The
study shows human pollution can quickly enter the food web and make
its way to the deep ocean, researchers said.
Scientists
have found traces of radioactive carbon -- released into the
atmosphere from 20th-century nuclear
bomb tests -- in marine organisms that inhabit the Mariana
Trench, the deepest spot on Earth.
Organisms
at the ocean surface have incorporated this "bomb carbon"
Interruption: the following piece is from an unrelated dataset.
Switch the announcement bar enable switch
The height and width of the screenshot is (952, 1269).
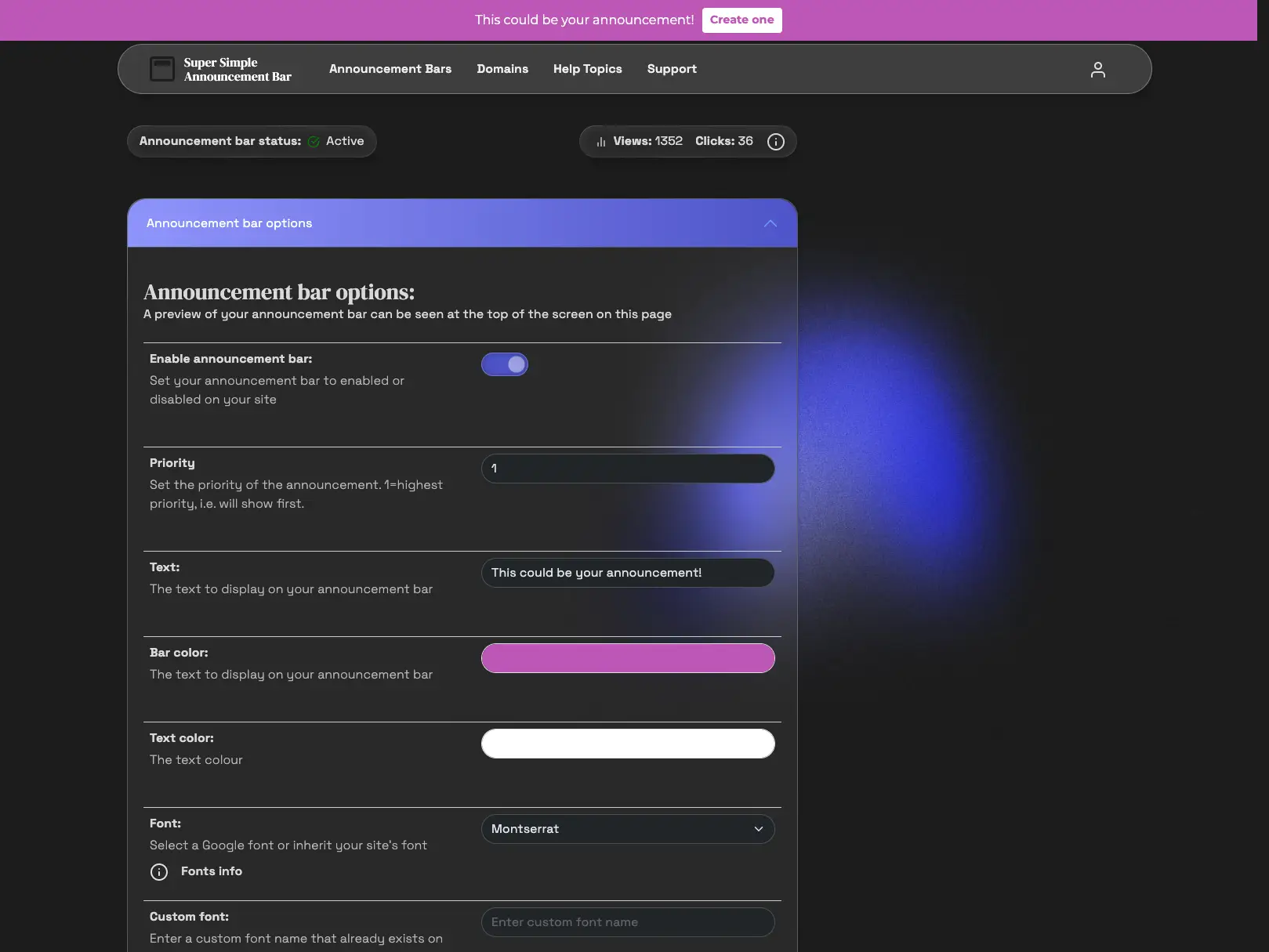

into the molecules that make up their bodies since the late 1950s.
The
study, published in the journal Geophysical Research Letters, finds
crustaceans in deep ocean trenches are feeding on organic matter from
these organisms when it falls to the ocean floor.
The
results show human pollution can quickly enter the food web and make
its way to the deep ocean, researchers said.
"Although
the oceanic circulation takes hundreds of years to bring water
containing bomb carbon to the deepest trench, the food chain achieves
this much faster," said Ning Wang, a geochemist at the Chinese
Academy of Sciences in China.
"There's
a very strong interaction between the surface and the bottom, in
terms of biologic systems, and human activities can affect the
biosystems even down to 11,000 metres, so we need to be careful about
our future behaviours," said Weidong Sun, a geochemist at the
Chinese Academy of Sciences.
"It's
not expected, but it's understandable, because it's controlled by the
food chain," said Sun.
The
results also help scientists better understand how creatures have
adapted to living in the nutrient-poor environment of the deep ocean,
researchers said.
The
crustaceans they studied live for an unexpectedly long time by having
extremely slow metabolisms, which they suspect may be an adaptation
to living in this impoverished and harsh environment.
Carbon-14
is radioactive carbon that is created naturally when cosmic rays
interact with nitrogen in the atmosphere.
Carbon-14
is much less abundant than non-radioactive carbon, but scientists can
detect it in nearly all living organisms and use it to determine the
ages of archeological and geological samples.